“Hasil investigasi saya di beberapa pleno kecamatan, itu terbukti, di internal PAN sendiri, suara saya berkurang, ada di suatu tempat bertambah, terus ada suara partai berkurang, baru saya keluar. Dan ternyata di luar juga sama,” kesalnya.
“Yang harusnya kita dapat suara 4000 jadi 1500 suara. Tapi pas buktikan kecurangan ini, waktu itu kami tidak punya saksi sendiri, untuk mengambil D1 hasil pleno kecamatan, hanya saksi bayangan, tidak bisa memprotes. hanya saksi partai yang sudah masuk duluan,” sambungnya.
Ia menduga praktik jual-beli suara dilakukan sejumlah oknum ketua partai politik di provinsi yang notabene, mendapatkan anggaran dari pengurus pusat, semisal PAN. Anggaran dari pusat sangat besar, sampai-sampai calon kabupaten dan provinsi dari PAN untuk Pemilu Serentak 2024, dibiayai untuk penguatan dapilnya masing-masing.
“Mungkin itu yang tidak tersalurkan hingga sekarang PAN ini kondisinya jeblok.
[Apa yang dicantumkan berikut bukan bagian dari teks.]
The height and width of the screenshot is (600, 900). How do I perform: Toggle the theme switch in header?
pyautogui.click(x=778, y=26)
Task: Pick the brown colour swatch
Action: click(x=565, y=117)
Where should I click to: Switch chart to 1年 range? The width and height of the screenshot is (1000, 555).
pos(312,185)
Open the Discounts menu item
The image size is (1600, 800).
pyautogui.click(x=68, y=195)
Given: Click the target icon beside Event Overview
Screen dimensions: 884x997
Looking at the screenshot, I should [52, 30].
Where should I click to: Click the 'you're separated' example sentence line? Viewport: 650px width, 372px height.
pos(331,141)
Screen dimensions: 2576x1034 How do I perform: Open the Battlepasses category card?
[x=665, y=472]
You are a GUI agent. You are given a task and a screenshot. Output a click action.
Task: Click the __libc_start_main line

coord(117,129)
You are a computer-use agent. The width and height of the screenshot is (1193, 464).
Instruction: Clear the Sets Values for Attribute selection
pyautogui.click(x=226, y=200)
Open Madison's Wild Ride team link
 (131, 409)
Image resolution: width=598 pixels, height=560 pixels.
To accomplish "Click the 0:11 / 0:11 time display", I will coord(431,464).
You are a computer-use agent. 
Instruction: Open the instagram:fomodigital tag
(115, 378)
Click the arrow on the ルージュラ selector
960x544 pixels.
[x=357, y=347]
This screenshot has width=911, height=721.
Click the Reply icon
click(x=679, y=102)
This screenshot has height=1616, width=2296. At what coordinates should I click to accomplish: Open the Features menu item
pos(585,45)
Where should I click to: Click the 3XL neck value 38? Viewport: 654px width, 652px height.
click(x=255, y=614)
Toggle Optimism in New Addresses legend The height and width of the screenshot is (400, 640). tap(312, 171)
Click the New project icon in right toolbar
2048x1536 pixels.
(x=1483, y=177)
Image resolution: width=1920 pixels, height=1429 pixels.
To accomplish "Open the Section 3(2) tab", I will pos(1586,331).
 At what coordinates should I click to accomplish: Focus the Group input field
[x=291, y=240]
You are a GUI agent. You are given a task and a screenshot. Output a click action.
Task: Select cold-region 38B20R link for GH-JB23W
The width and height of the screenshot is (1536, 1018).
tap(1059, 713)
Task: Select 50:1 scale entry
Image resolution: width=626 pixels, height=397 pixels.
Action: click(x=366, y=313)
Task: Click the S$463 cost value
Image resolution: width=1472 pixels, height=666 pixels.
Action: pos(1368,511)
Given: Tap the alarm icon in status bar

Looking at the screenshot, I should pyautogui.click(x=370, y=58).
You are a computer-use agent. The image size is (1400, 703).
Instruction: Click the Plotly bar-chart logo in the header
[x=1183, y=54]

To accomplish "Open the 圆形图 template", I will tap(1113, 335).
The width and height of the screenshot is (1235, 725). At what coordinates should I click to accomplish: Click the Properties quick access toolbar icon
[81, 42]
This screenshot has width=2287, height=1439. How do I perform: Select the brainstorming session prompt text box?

Belum lagi teman-teman di partai lain yang kebiasaan belanja. Kalau dibiarkan, ini akan merusak demokrasi kita,” tegasnya.
Sebaliknya, ia mengajak seluruh pihak, termasuk para caleg yang merasa dirugikan akibat praktik jual-beli suara untuk membentuk wadah dalam rangka bersama-sama melawan praktik tersebut dan melaporkan ke lembaga atau badan terkait, dalam hal ini Bawaslu NTB.
“Saya mengundang kawan-kawan untuk membentuk suatu wadah untuk melawan kecurangan ini. Mungkin dengan laporan ke Bawaslu tidak ditindaklanjuti, mungkin kita akan punya cara sendiri. Ini ladang kita berjuang untuk teman-teman kita yang terzalimi,” ajaknya.(RIN).
Sumber artikel: Postkota.com.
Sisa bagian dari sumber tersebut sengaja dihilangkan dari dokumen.